В тот вечер она меня любила как-то по-особенному, но я не задумывался об этом – ведь я считал, что в нашей жизни будет еще очень много таких вот сладких ночей, поцелуев, прикосновений. Много всего.
Оказалось, что это не так. Когда я вечером вернулся к Але, ее не было, дверь никто не открыл. Я не стал ломиться, нет так нет. Пусть девушка подумает о чем-то своем. На следующий день я не пошел к ней специально, из гордости, но на третий не выдержал, а ее опять не было. Опрос соседки, вопреки моим прогнозам, оказался полезным: она сказала, что Аля заплатила за последний месяц и вроде как съехала совсем. Я побежал в наш рок-н-ролльный клуб, но и тренер не знал, когда придет Аля и появится ли она вообще. Попытка установить ее личность в художественном колледже тоже ничего не дала. Я сунулся в институт искусств, но результат был тот же. Я не знал об Але ничего, даже ее полного имени! Что такое Аля? Алевтина? Альбина? Алла? Алия? Только тогда я понял, как мало знаю о своей подруге. Квартирная хозяйка ушла в минус, все знакомые туда же. Я стал пытать нашего тренера, но и он об Але ничего не знал. То есть вообще ничего. Я был в панике, напускная таинственность раньше меня не пугала, я думал, что все объясняется просто: ей приятно «дышать духами и туманами» и оставаться для меня таинственной незнакомкой, которую не так-то просто разгадать. Я и заподозрить не мог, что у нее есть какой-то план. Какой? Почему она исчезла так внезапно? Почему не объяснилась со мной?

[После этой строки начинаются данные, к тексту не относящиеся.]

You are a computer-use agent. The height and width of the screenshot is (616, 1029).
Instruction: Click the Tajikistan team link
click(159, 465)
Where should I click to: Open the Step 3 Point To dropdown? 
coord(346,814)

Только через несколько дней после исчезновения Али я понял, что со мной происходит. Пока мы были вместе, я не задавался вопросом: влюблен ли я? Я вообще не думал ни о чем таком глобальном. Просто присутствовала в моей жизни девушка, мы с ней проводили много времени, она была какой-то необыкновенной, неземной… Вот на этой мысли я неизбежно спотыкался. Необыкновенной? Да пусть кто-нибудь где-нибудь найдет девушку с такими глазами, и тогда я поверю, что подобные ей где-то существуют! Пока Аля была рядом, я не осознавал в полной мере ее «необыкновенности», я вообще не понимал, что она для меня значит. Но когда она внезапно исчезла, земля провалилась под моими ногами. Я не мог дышать без своей подруги – с каждым днем ее отсутствия это становилось все очевидней.

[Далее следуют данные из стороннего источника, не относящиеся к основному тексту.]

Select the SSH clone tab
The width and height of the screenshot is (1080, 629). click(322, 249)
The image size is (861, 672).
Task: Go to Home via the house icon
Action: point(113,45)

Сначала я ее усердно искал. Потом на смену чувству беспокойства пришла горькая обида: я осознал, что Аля не хотела, чтобы я ее нашел. Мне было так больно, что я не знал, как мне удастся все это пережить. Потому и с проблемами, связанными с нашим кафе, я справился одной левой. Я был так озлоблен, настолько готов к любому развитию сюжета, что меня уж не получалось испугать. В итоге мы с Борькой удачно выбрались из разборок, хотя для меня все это происходило как в тумане. Я практически ничего не соображал.
Я никогда не спрашивал себя, люблю ли я Алю. Теперь этот вопрос можно было уже и не задавать. Ее разные глаза, ее тихий смех преследовали меня повсюду. Ночью мне снились сны – мучительные, безысходные, – в которых я иду за ней следом, но не могу догнать. Во сне мне говорили: «Женя, Аля ждет тебя там-то и там-то…» И я бежал, рвался, преодолевал какие-то изломанные лестничные пролеты, заглядывал в какие-то странные комнаты и кабинеты, но Али нигде не было. Она ускользала, я все время шел по ее следу и всегда безнадежно опаздывал на какие-то считаные секунды. Во сне я рвал на себе волосы, плакал, но в какое-то мгновение передо мной мелькал ее образ – ее разные глаза. Один слегка косой карий, другой нежно-голубой. И на меня будто смотрели две разные девушки… В каком-то таком безысходном сне я и понял, что люблю ее безумно и совершенно безнадежно. И другой любви в моей жизни уже не будет. Я вел с ней долгие и бессмысленные внутренние диалоги, объяснял, насколько порочным является такое пренебрежение к чувствам другого человека. Да я много чего еще ей говорил… Все равно никто не слышал.